Starting in 2028, the list of drugs to be negotiated will expand to include drugs paid for not just by Medicare Part D — the benefit that covers prescriptions usually picked up at the pharmacy counter — but also those reimbursed by Medicare Part B, which covers drugs administered in a health care facility. Costly Part B drugs that could be affected include several drugs used to treat rheumatoid arthritis or different types of cancer, and two medications for age-related macular degeneration.
Medicare Part D spending is concentrated in a small set of drugs with sky-high prices. The top 10 highest-cost drugs account for 22% of overall spending, and the 100 most expensive drugs — which make up just 3% of all medicines covered — constitute 61% of total spending, according to KFF.
Beneficiaries needing these drugs have historically paid thousands of dollars in copays each year, but another provision of the Inflation Reduction Act, set to take effect in 2025, will limit their out-of-pocket costs to $2,000 annually.
Why hasn’t Uncle Sam been doing this all along?
The 2003 legislation that created the Part D prescription drug benefit contained a clause prohibiting the federal government from negotiating drug prices for Medicare, in what was widely regarded as a gift to the pharmaceutical industry from Republican leaders. Since then, Democrats have introduced many different bills that would have allowed this — most of which would have granted sweeping powers to the Centers for Medicare and Medicaid Services to negotiate all Medicare drugs — but none passed.
Anderson said the pharmaceutical industry “has a good story to tell” about the critical need for innovation in order to cure disease, as well as “a lot of very influential lobbyists.”
“They have been telling their story in Congress for 50 years now,” he said.
The more modest proposal included in the Inflation Reduction Act limited negotiation to a smaller set of drugs as the result of a compromise within the Democratic Party, driven by two of its more moderate members. The provision was finally able to pass thanks to the party’s control of the White House and both houses of Congress prior to this year, when Republicans took control of the House of Representatives.
How will this influence Maryland’s Prescription Drug Affordability Board?
Maryland has mounted its own effort to limit drug prices through a Prescription Drug Affordability Board, which state lawmakers established in 2019.

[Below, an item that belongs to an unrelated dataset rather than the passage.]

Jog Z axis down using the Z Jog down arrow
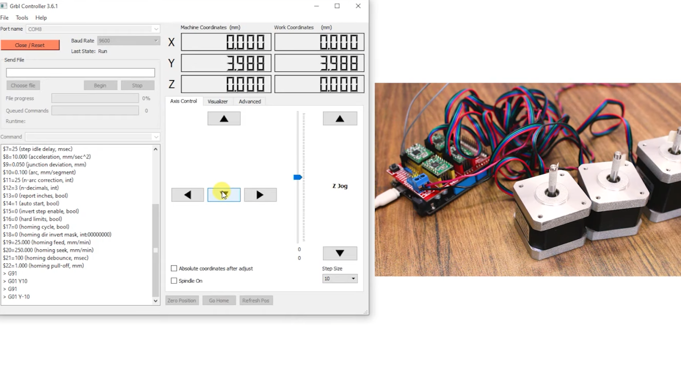This screenshot has width=681, height=371. pos(340,253)
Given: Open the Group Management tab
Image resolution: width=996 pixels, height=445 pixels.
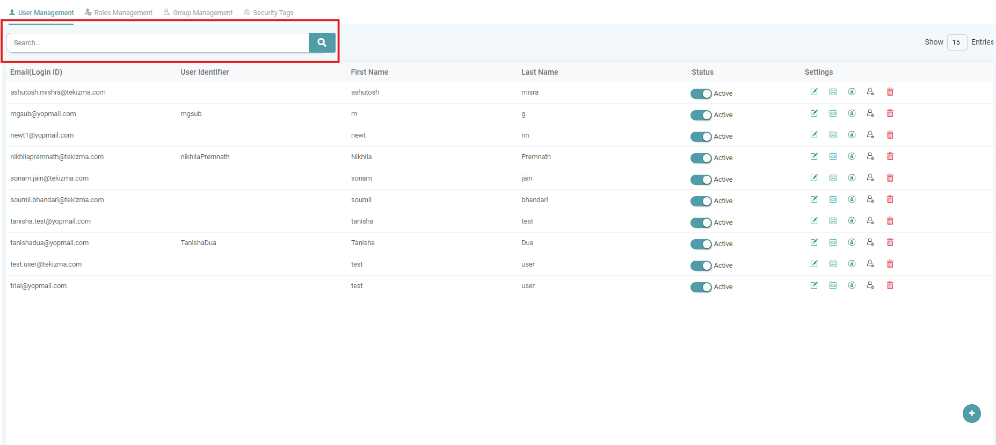Looking at the screenshot, I should pos(198,12).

The board was given the authority to set payment limits capping what state and local facilities and health plans pay for medications, with the idea that these limits would someday be extended to all drugs dispensed in Maryland.

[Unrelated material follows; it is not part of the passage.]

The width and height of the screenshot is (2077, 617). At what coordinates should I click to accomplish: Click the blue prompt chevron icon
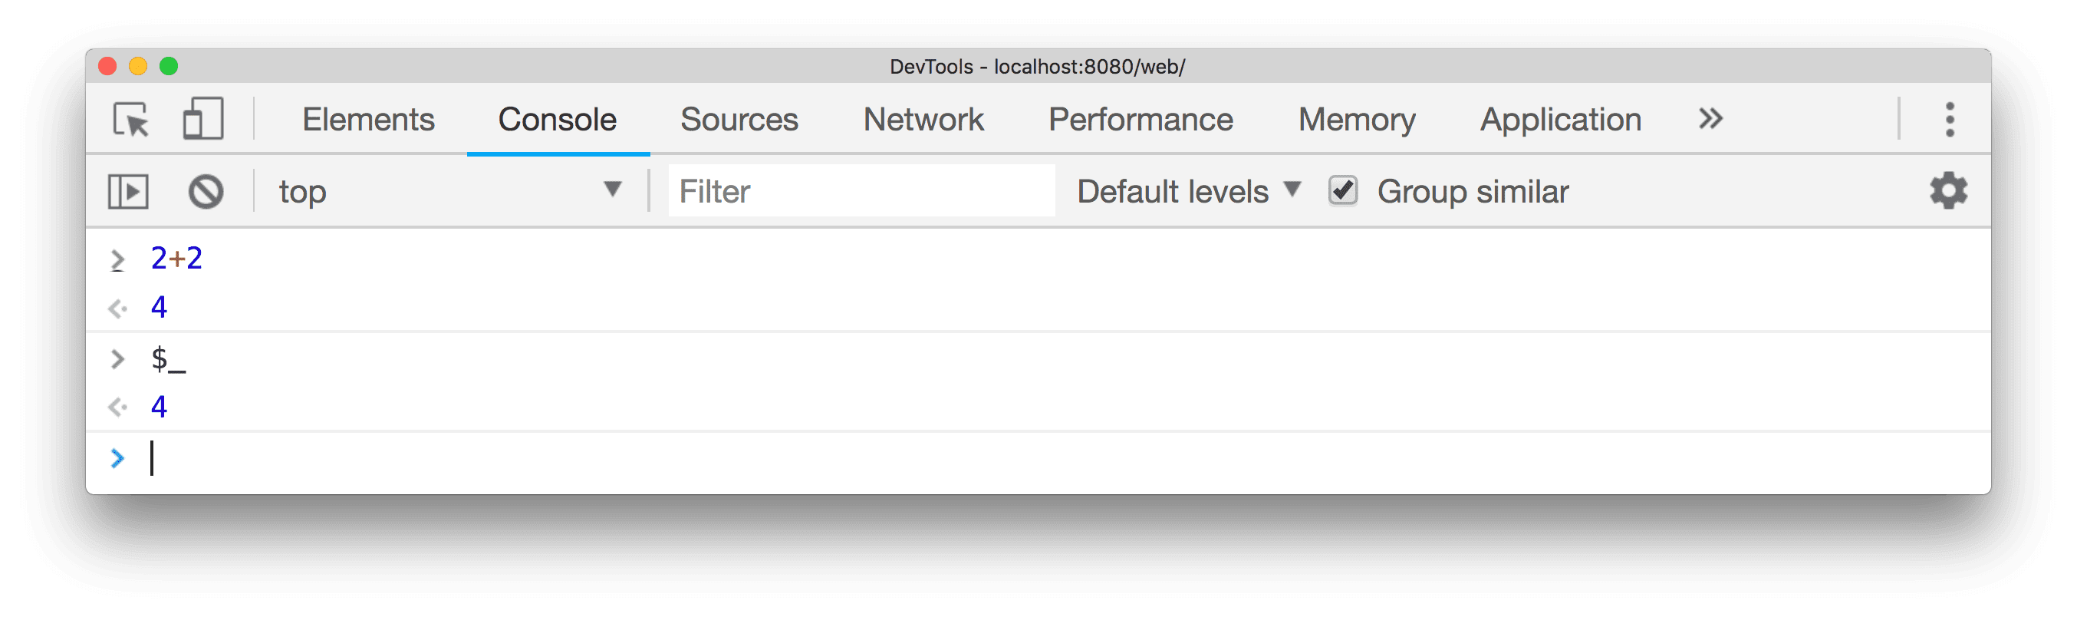click(119, 457)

It plans to release an “action plan” or framework for setting upper-payment limits this fall, which will then need to be approved by the General Assembly before it can be applied to expensive drugs.

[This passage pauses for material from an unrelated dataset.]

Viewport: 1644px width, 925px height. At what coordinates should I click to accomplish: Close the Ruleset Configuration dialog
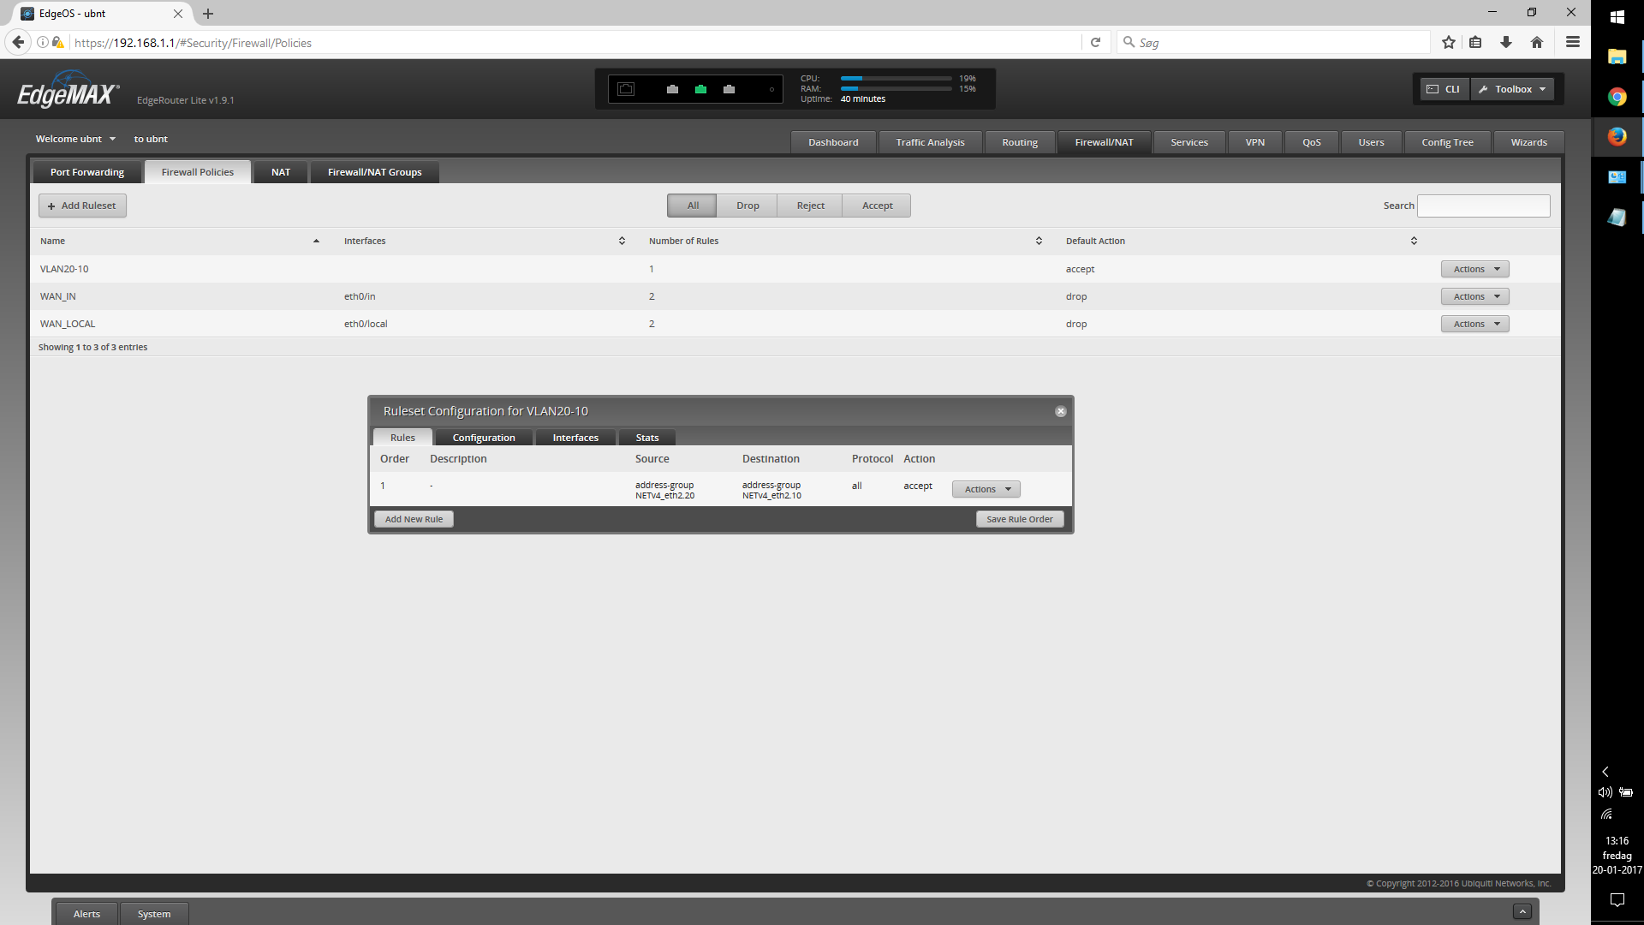pyautogui.click(x=1060, y=412)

Anderson, who serves on the board, said the method it will use to select drugs subject to upper payment limits will likely be similar to the federal criteria for choosing high-cost drugs for negotiation. He said the Centers for Medicare and Medicaid Services has done a “very good job” coming up with the selection criteria and the Board “will definitely use what they have developed.”
The key difference, he said, is that the board is not limited to medications that have been on the market for a certain number of years, and can set limits on payments for high-cost medications that have just launched.
“We have a lot of flexibility as to which drugs to choose and they [CMS] did not,” Anderson said, adding that the board will also likely follow in Medicare’s footsteps in terms of starting small with just a few drugs, and building from there.